## EXERCISE
Repeat the records word for word, excluding any picture.

## INFORMATION
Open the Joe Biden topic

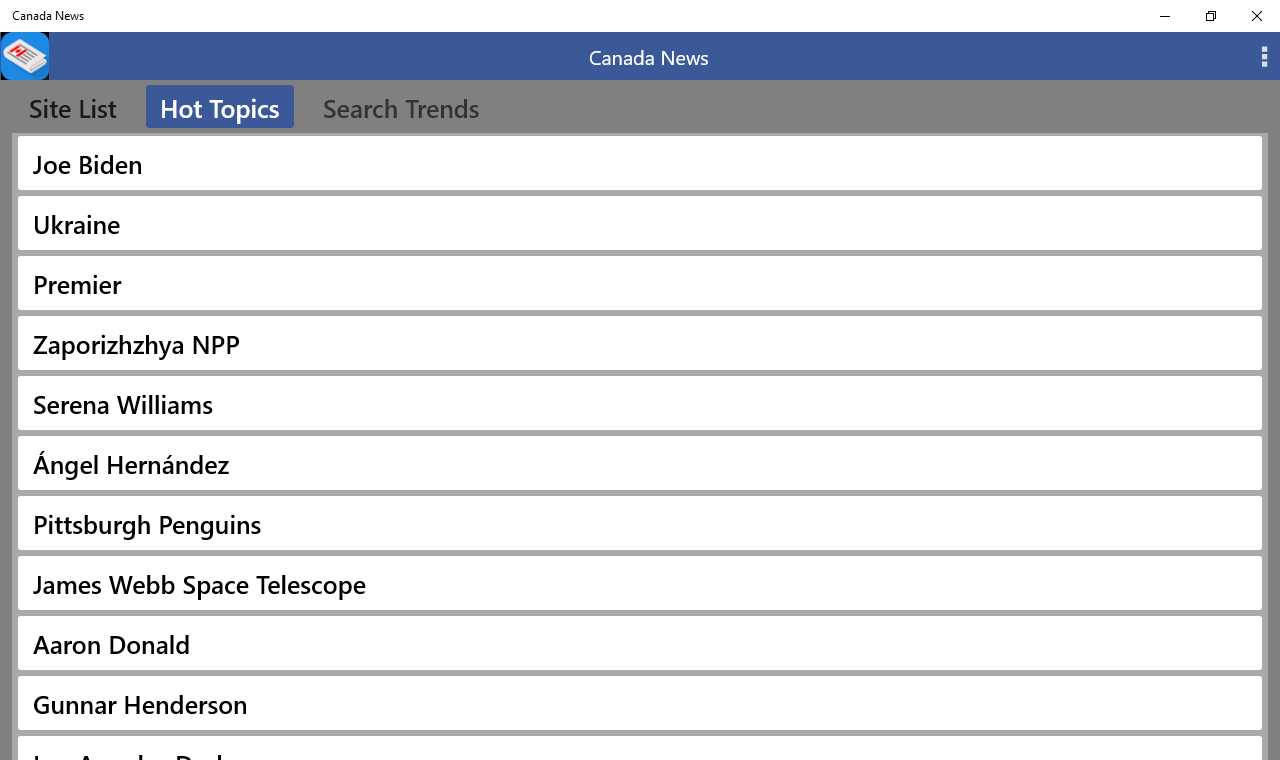point(640,164)
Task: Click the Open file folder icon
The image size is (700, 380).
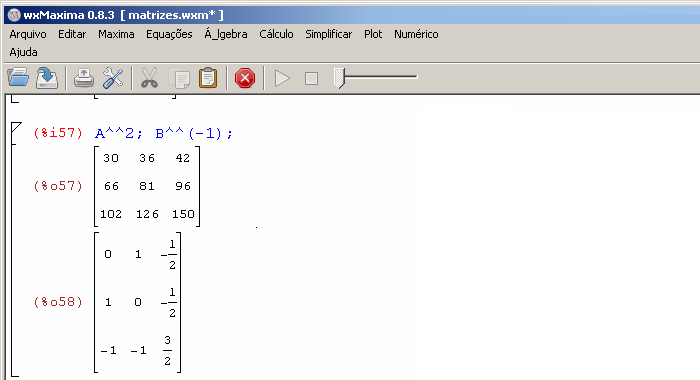Action: tap(18, 78)
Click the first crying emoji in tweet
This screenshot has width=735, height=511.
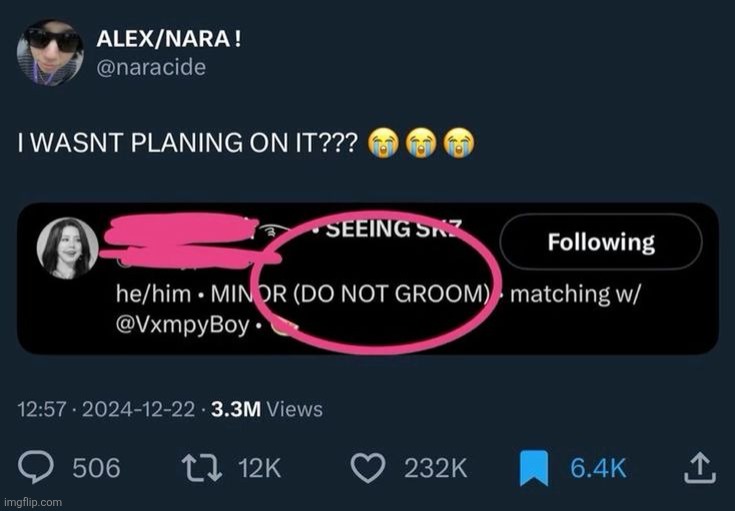[x=383, y=142]
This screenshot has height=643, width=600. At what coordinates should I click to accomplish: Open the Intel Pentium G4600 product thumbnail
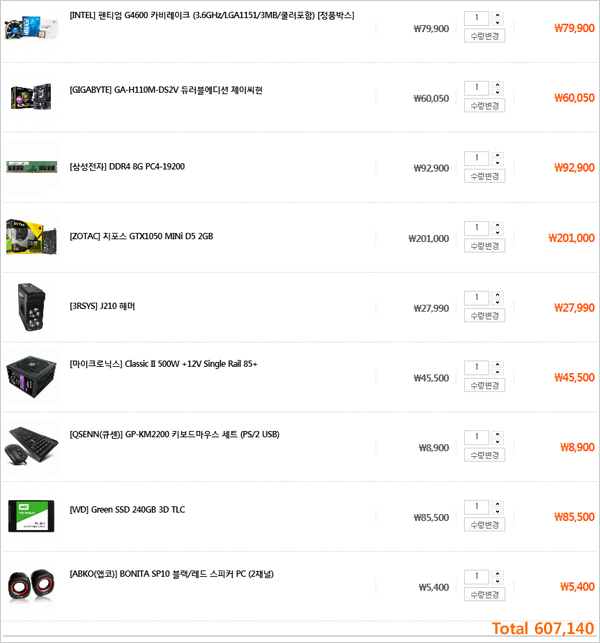[32, 27]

## RESPONSE
Open the Joe Biden topic

point(640,164)
Task: Click the Open file folder icon
The image size is (700, 380).
Action: tap(18, 78)
Click the first crying emoji in tweet
This screenshot has width=735, height=511.
[x=383, y=142]
This screenshot has height=643, width=600. At what coordinates should I click to accomplish: Open the Intel Pentium G4600 product thumbnail
[32, 27]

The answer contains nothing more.